Do we actually want Blair Mk II? I surely don’t, but I fear that’s what we’ll be given. I can see the contest being something of a shoo-in for Ed. He’s livelier than his taller cuter brother, for whom the lax attitude towards the torture of British citizens might see him sliding down the rankings. Hearing Balls pander to the Mail/Express agenda on immigration requires a stronger stomach than mine. And Andy “Zeppo” Burnham has still not burnt himself into my consciousness.
Perhaps in the future, ALL British leaders will be Tony Blair. We already have a pair of Blairlites helming the ship of state, and now Labour have a bunch more warming up in the wings.
Anna’s food blog here:
http://annacheneats.blogspot.com/
From now on, ALL British party leaders will be clones of Tony Blair — in thought, word and deed.

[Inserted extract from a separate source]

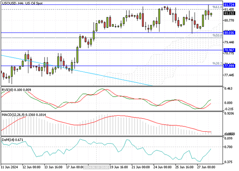The width and height of the screenshot is (239, 171).
Task: Click the 11 Jun 2024 time label
Action: click(x=9, y=167)
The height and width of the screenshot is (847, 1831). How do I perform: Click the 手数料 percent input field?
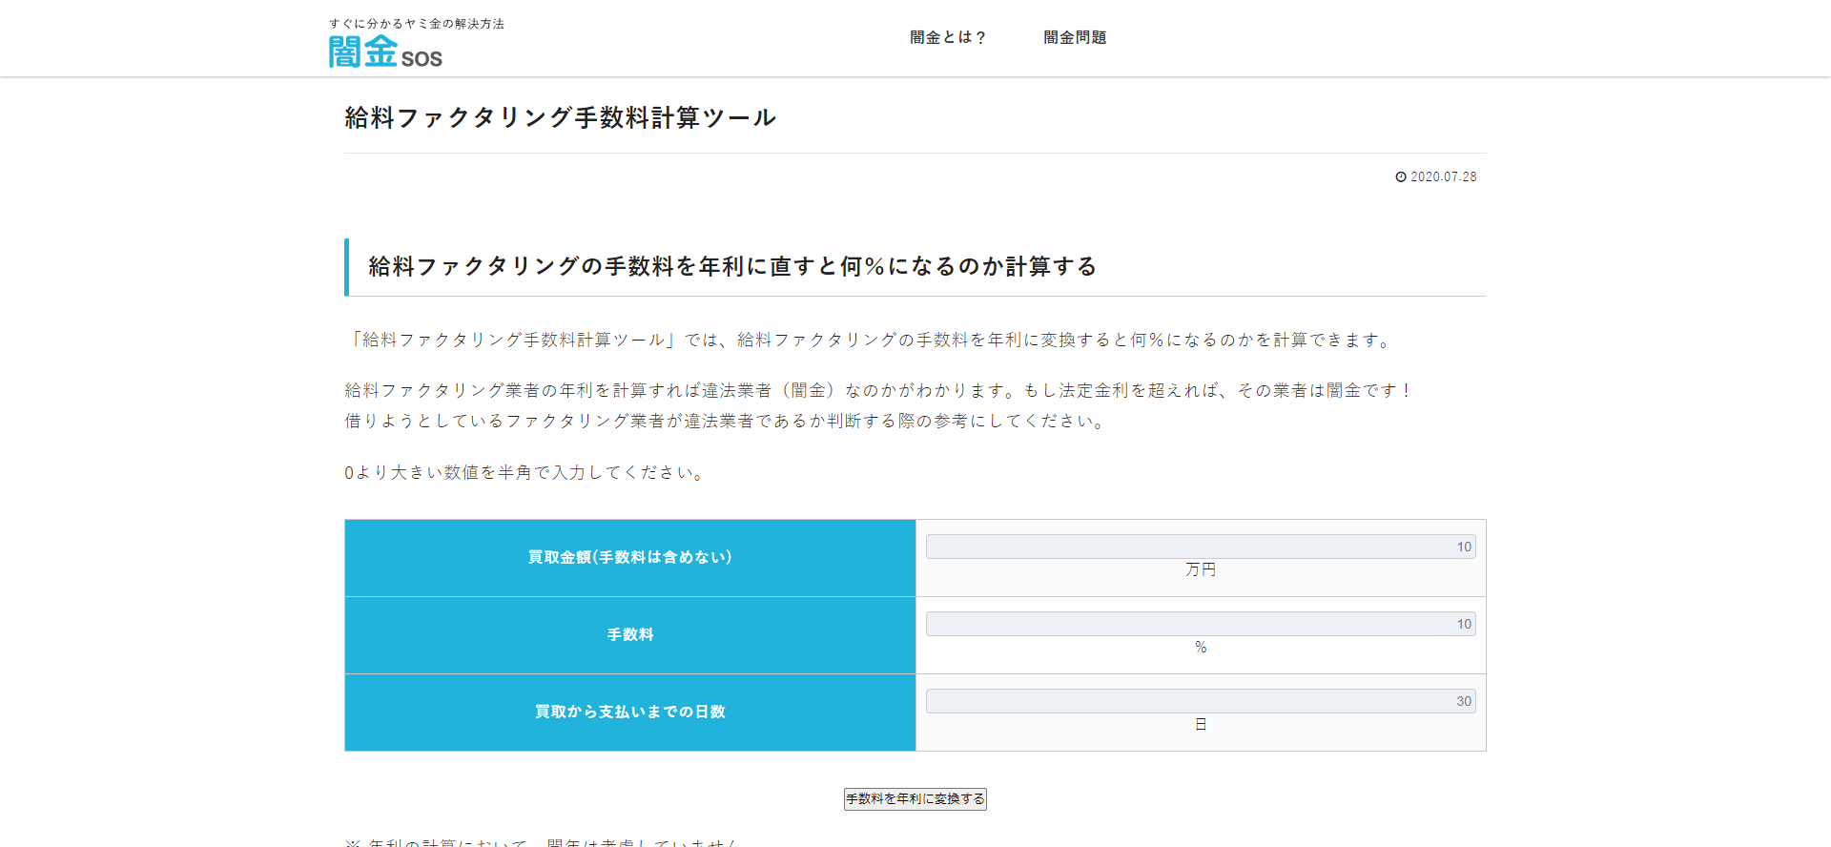pos(1200,624)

Taste The Difference, indeed.
Sorry MM, meant to comment before. Excellent post btw. I think Sunny underestimates the impact of war in Iraq and that it was a litmus test which NLites like Miliband junior failed. He may have been elected in 2005 but he coulda supported the anti-war movement in both the States and the UK, put forward an anti-war stance in the 2005 election and voted for the inquiry into Iraq. Iraq damaged the LP badly and there is no mea culpa from any of the candidates except for whiney defensiveness from the likes of Miliband senior.
Who will I be voting for? None of them to be honest, though many on the Labour left think I should just accept what we have (Abbot and Ed M.) and vote for them. Well, I am fed up of doing that but also this, 'you must vote for the least worst candidates' smacks of defeat. And I am certainly becoming indifferent to this contest of personalities as opposed to hard politics.